Of all the entries below, retype only the lines from the one with "independiente (114, 1941)" through the one with "[Go to Murda's profile] (35, 136)", exactly as they appear.
---------- MATERIAL FOR THIS EXERCISE
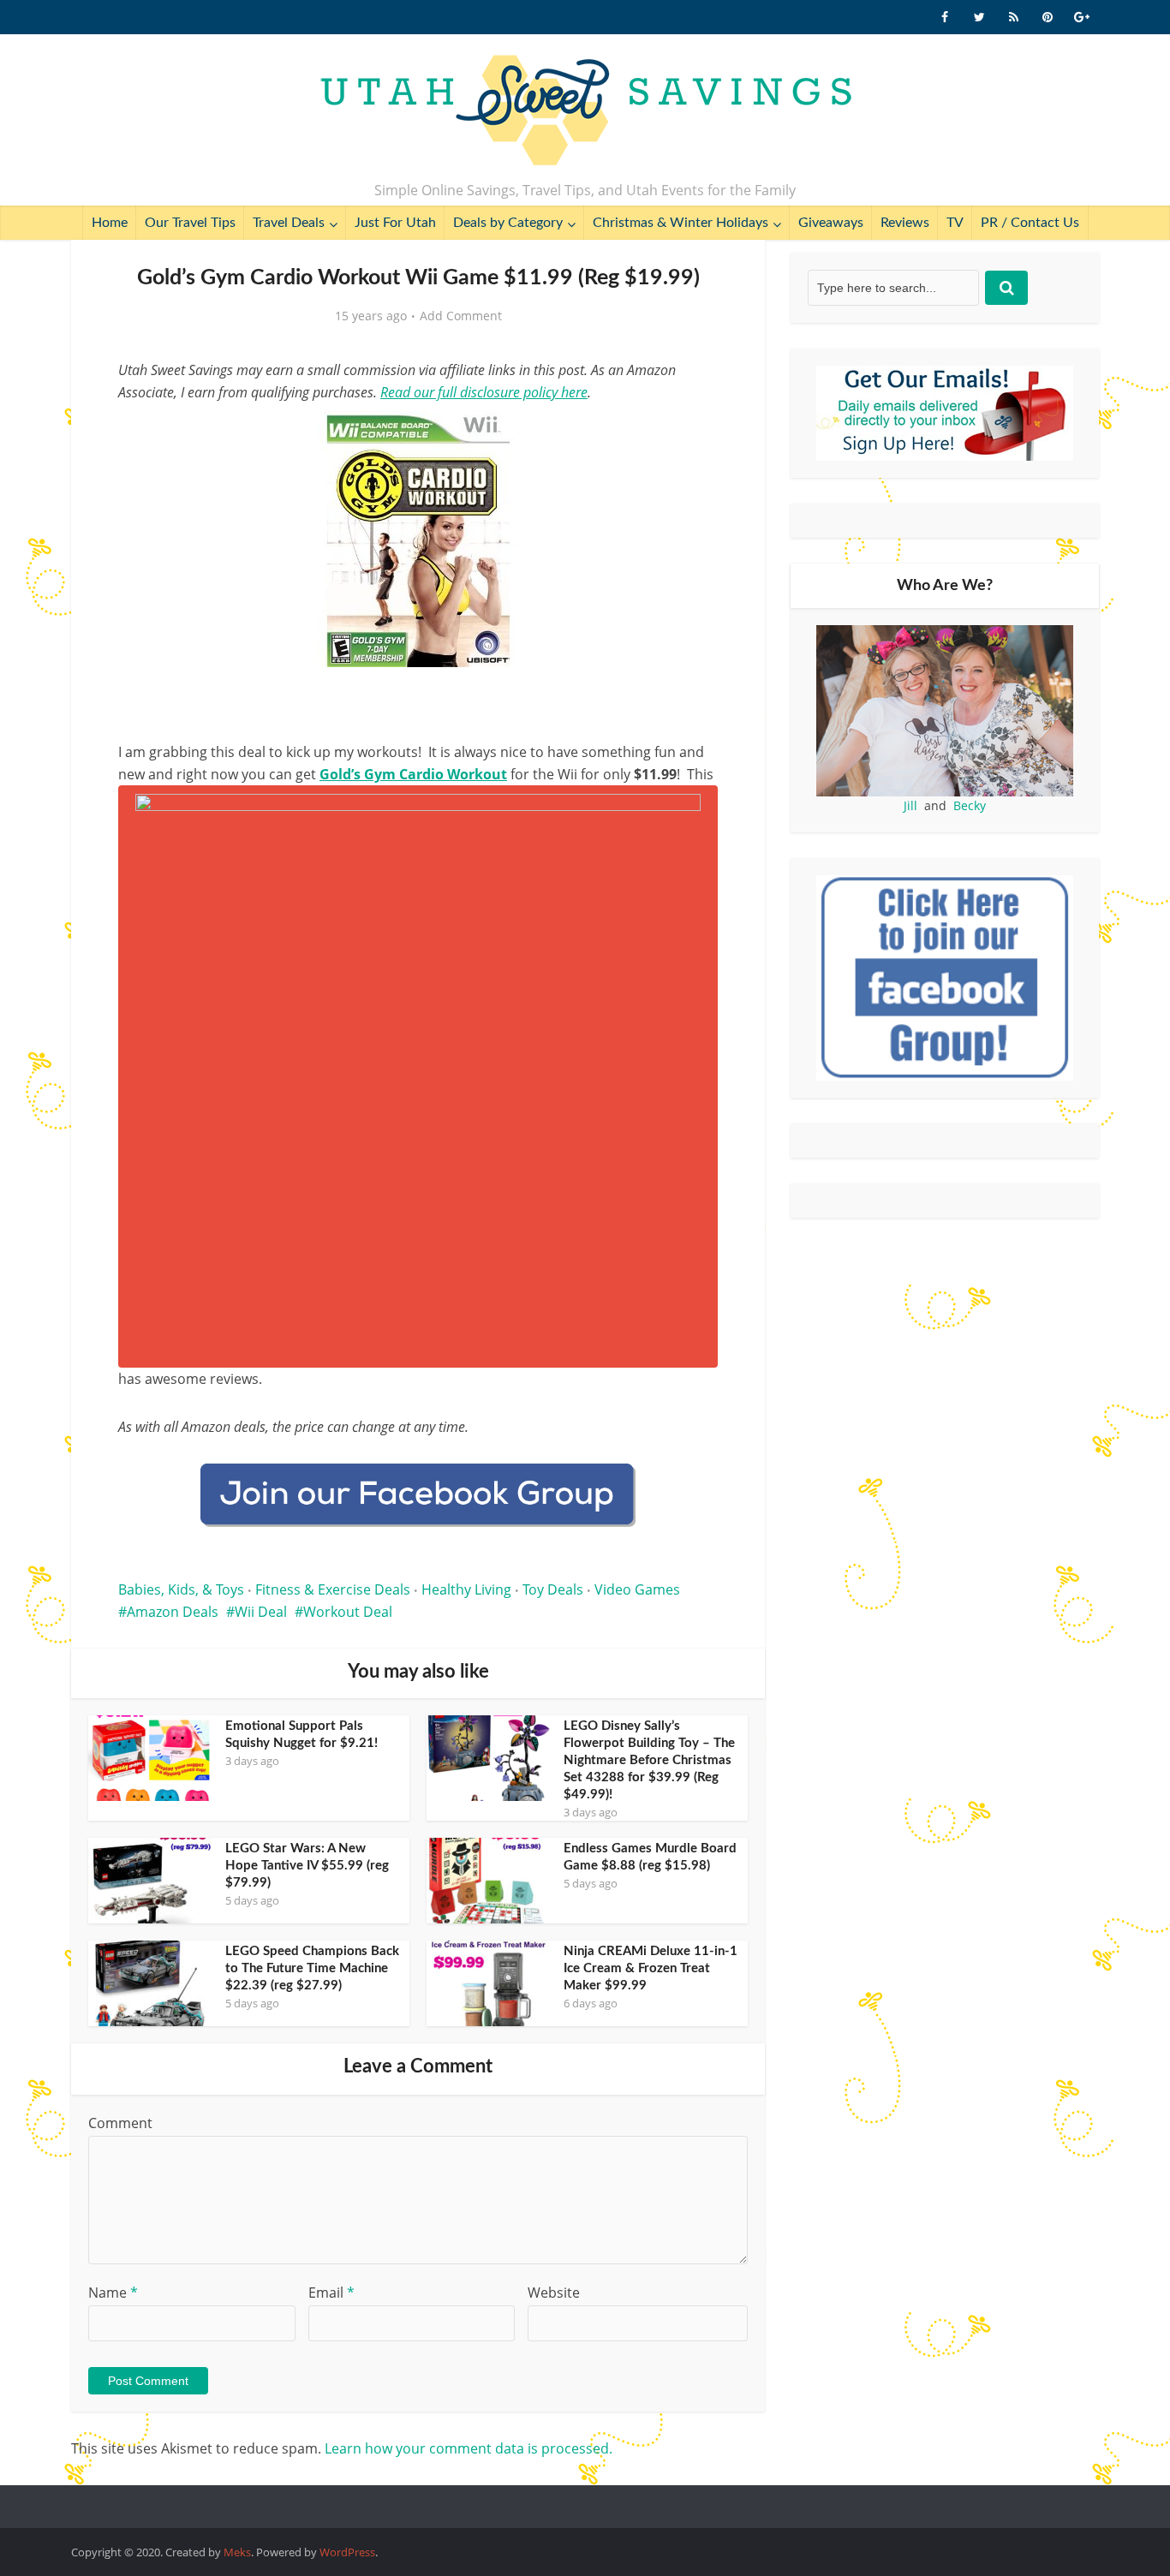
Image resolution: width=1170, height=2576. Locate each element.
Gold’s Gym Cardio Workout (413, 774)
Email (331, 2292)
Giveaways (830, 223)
--------------------
---------- MATERIAL FOR THIS EXERCISE
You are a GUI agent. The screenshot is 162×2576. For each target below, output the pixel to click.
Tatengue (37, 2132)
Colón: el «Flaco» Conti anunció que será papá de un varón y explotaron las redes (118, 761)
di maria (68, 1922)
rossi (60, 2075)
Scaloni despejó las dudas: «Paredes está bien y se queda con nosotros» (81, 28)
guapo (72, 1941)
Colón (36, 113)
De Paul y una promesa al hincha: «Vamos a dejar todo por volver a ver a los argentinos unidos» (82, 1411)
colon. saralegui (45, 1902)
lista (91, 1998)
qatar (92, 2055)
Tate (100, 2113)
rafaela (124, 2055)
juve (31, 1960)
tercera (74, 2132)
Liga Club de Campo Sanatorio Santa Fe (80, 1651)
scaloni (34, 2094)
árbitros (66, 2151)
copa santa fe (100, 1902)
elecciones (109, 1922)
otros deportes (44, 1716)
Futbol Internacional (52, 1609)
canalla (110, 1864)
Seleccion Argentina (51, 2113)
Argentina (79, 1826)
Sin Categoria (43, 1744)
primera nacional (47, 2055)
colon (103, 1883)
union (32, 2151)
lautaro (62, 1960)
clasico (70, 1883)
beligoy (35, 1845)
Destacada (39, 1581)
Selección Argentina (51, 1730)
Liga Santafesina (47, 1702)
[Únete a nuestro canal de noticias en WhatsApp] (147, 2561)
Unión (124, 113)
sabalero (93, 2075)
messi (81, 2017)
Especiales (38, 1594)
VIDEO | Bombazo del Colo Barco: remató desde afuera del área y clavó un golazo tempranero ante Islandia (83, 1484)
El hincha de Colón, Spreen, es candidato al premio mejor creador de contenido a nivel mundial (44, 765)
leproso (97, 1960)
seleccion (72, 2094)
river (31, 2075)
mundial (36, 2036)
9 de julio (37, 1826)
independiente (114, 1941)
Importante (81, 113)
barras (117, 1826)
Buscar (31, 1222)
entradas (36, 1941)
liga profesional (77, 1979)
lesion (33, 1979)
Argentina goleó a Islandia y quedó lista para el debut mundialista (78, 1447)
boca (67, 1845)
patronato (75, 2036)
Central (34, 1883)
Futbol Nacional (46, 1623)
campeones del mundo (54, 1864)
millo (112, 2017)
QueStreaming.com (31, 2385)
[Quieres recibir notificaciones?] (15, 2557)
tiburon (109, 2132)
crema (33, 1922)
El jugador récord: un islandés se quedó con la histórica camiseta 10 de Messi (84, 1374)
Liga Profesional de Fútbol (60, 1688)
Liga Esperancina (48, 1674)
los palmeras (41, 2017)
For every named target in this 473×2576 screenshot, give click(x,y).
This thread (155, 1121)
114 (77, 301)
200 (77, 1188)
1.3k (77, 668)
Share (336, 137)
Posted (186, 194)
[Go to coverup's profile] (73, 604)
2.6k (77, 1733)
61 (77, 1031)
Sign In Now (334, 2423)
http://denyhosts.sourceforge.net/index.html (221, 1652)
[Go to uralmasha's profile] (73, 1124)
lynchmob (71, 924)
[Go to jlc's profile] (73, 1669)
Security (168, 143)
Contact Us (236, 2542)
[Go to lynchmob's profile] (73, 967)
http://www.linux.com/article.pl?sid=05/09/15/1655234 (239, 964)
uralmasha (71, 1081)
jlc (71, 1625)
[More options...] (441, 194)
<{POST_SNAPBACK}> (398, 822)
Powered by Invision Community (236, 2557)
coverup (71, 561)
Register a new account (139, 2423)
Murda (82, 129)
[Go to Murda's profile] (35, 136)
--------------------
• RESPONSE AREA:
independiente (114, 1941)
Importante (81, 113)
barras (117, 1826)
Buscar (31, 1222)
entradas (36, 1941)
liga profesional (77, 1979)
lesion (33, 1979)
Argentina goleó a Islandia y quedó lista para el debut mundialista (78, 1447)
boca (67, 1845)
patronato (75, 2036)
Central (34, 1883)
Futbol Nacional (46, 1623)
campeones del mundo (54, 1864)
millo (112, 2017)
QueStreaming.com (31, 2385)
[Quieres recibir notificaciones?] (15, 2557)
tiburon (109, 2132)
crema (33, 1922)
El jugador récord: un islandés se quedó con la histórica camiseta 10 de Messi (84, 1374)
Liga Profesional de Fútbol (60, 1688)
Liga Esperancina (48, 1674)
los palmeras (41, 2017)
For every named target in this 473×2576 screenshot, give click(x,y).
This thread (155, 1121)
114 (77, 301)
200 (77, 1188)
1.3k (77, 668)
Share (336, 137)
Posted (186, 194)
[Go to coverup's profile] (73, 604)
2.6k (77, 1733)
61 (77, 1031)
Sign In Now (334, 2423)
http://denyhosts.sourceforge.net/index.html (221, 1652)
[Go to uralmasha's profile] (73, 1124)
lynchmob (71, 924)
[Go to jlc's profile] (73, 1669)
Security (168, 143)
Contact Us (236, 2542)
[Go to lynchmob's profile] (73, 967)
http://www.linux.com/article.pl?sid=05/09/15/1655234 (239, 964)
uralmasha (71, 1081)
jlc (71, 1625)
[More options...] (441, 194)
<{POST_SNAPBACK}> (398, 822)
Powered by Invision Community (236, 2557)
coverup (71, 561)
Register a new account (139, 2423)
Murda (82, 129)
[Go to Murda's profile] (35, 136)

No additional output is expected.